Nadeau, McEvilly, and their colleagues had previously noted clusters of repeating small
earthquakes occurring at specific locations in the area, with virtually identical
waveforms and very regular recurrence times; during the 1992-94 events, the recurrence
times of these clusters accelerated noticeably.
"We have since found a highly organized relationship between the intervals of
individual microearthquakes in clusters, the occurrence of the larger events, and changes
in fault slip on the surface," Nadeau says.
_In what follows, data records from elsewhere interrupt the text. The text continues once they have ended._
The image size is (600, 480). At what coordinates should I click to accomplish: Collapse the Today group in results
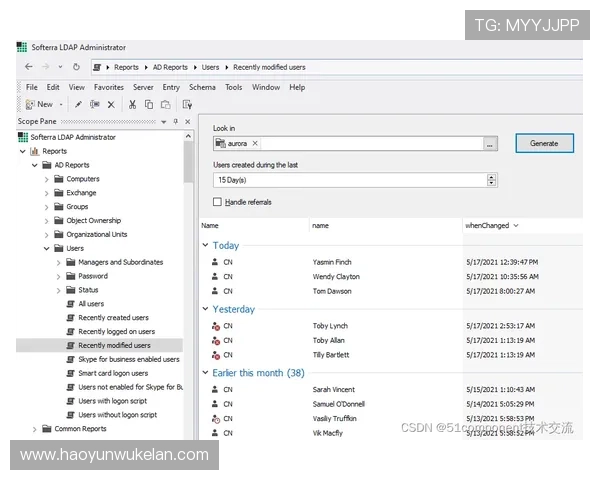(x=206, y=245)
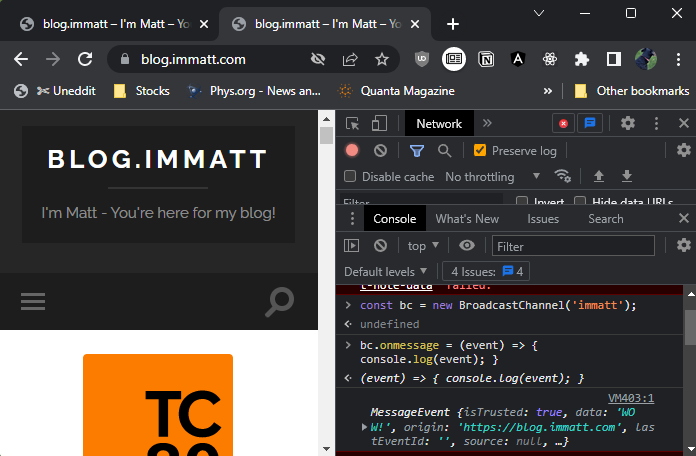This screenshot has height=456, width=696.
Task: Open the network conditions wifi icon
Action: [563, 177]
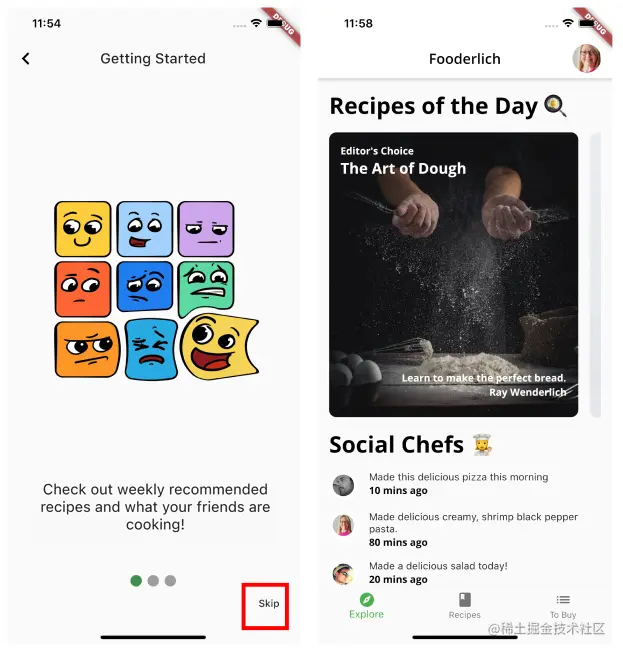Image resolution: width=623 pixels, height=654 pixels.
Task: Tap the Wi-Fi icon on left phone
Action: click(x=256, y=23)
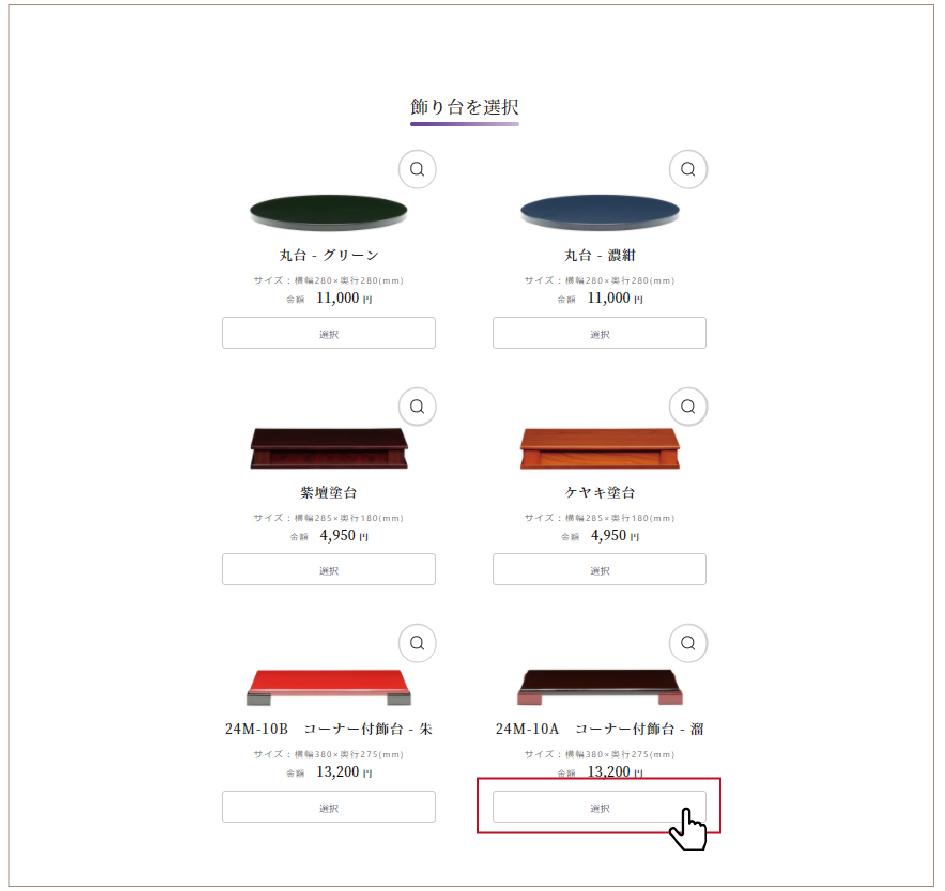
Task: Choose 紫壇塗台 with its 選択 button
Action: pyautogui.click(x=329, y=570)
The 1992-94 events and the magnitude 6 earthquakes of the previous century all started
within the same region of the San Andreas Fault, a strip eight kilometers long. They
resulted from sudden releases of strain built up between the rocks of the Pacific Plate to
the west, which is gradually but intermittently sliding northward, and the North American
plate to the east.
Slippage starts at a quake's hypocenter, typically 8 to 10 kilometers beneath the
surface in the Parkfield region. In the historical magnitude 6 quakes, slippage was
widespread; in the smaller 1992-94 events, slippage was localized.
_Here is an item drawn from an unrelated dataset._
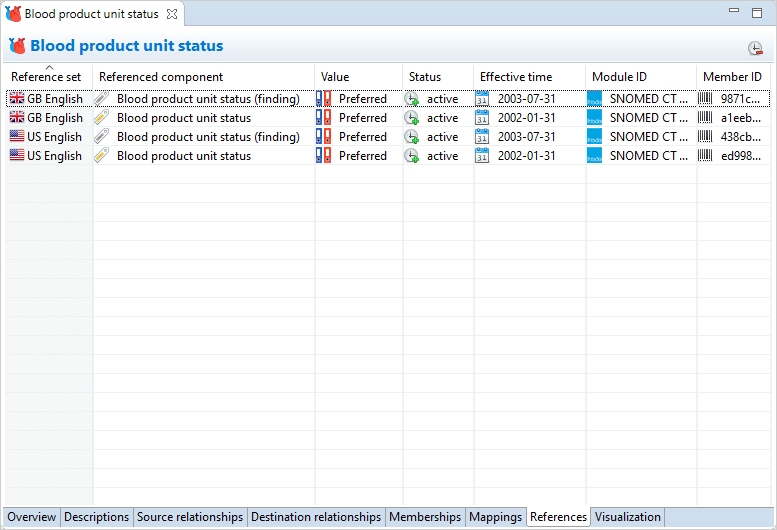Go to the Source relationships tab
This screenshot has width=777, height=530.
point(190,517)
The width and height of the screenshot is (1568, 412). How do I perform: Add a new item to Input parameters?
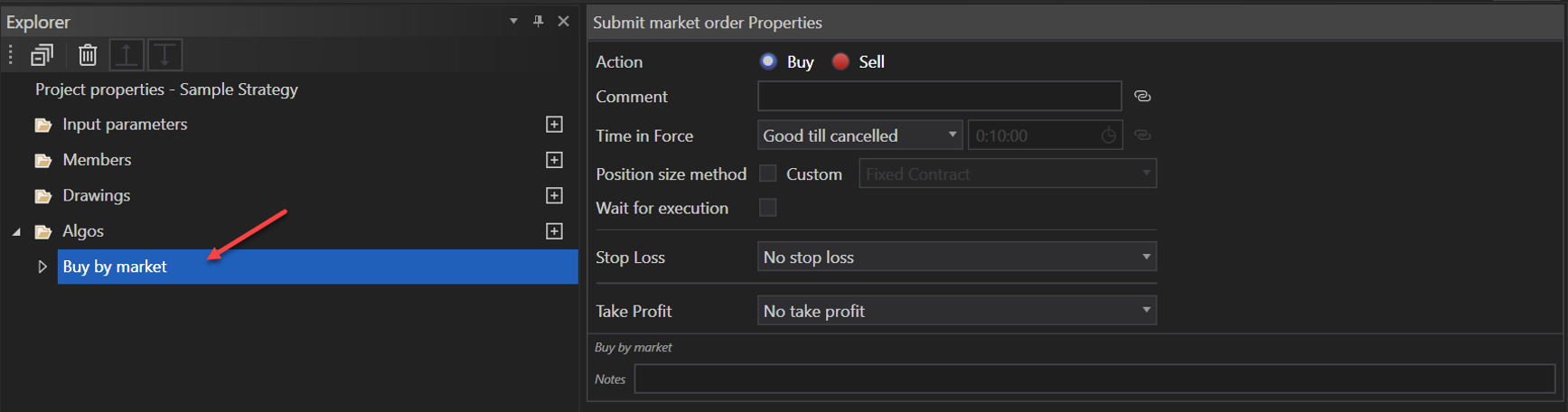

At Parkfield, seismometers are placed at the bottom of boreholes 200 to 300 meters
deep. "There's a lot less noise in the data than with surface seismometers, so we can
detect many more quakes and smaller quakes," Nadeau says. "We can also measure
earthquake vibration across a wide range of frequencies, which allows us to see much more
detail in the behavior of the quakes." The timing of seismic waves arriving at the
different seismometers, when compared, allows hypocenters to be pinpointed relative to one
another, in three dimensions to within a few meters.
SMALL EARTHQUAKES IN EACH CLUSTER AT PARKFIELD TYPICALLY EXHIBIT SIMILAR WAVEFORMS.
THE BOTTOM SIX SEISMOGRAMS HERE ARE FROM SIX DIFFERENT EVENTS IN ONE CLUSTER,
RECORDED AT 221 METERS DEPTH. THE NOISIER WAVEFORM AT TOP WAS RECORDED ON THE
SURFACE.
Over time, some two thirds of all the seismic activity in the Parkfield region has been
organized into about 300 localized clusters of microearthquakes. "We identified 160
sequences within these clusters, each with three or more repeating quakes. Then we looked
at how the recurrence of intervals between quakes in each sequence changed over
time."
Nadeau and McEvilly hypothesized that shorter and shorter recurrence intervals
indicated accelerating fault slippage; intervals that got longer meant slippage was
slowing down.
"In our model, particular clusters of microquakes represent one or more
'asperities' -- small, strongly locked regions where strain repeatedly builds up and is
released," Nadeau says. "The rate at which earthquakes recur on any given
asperity indicates the average loading from slippage -- earthquakes that recur faster mean
slippage is accelerating, and the load is being released more often." Nadeau and
McEvilly have found good agreement between the seismic data and direct measurements of
slippage on the surface, made by creepmeters looking across the fault.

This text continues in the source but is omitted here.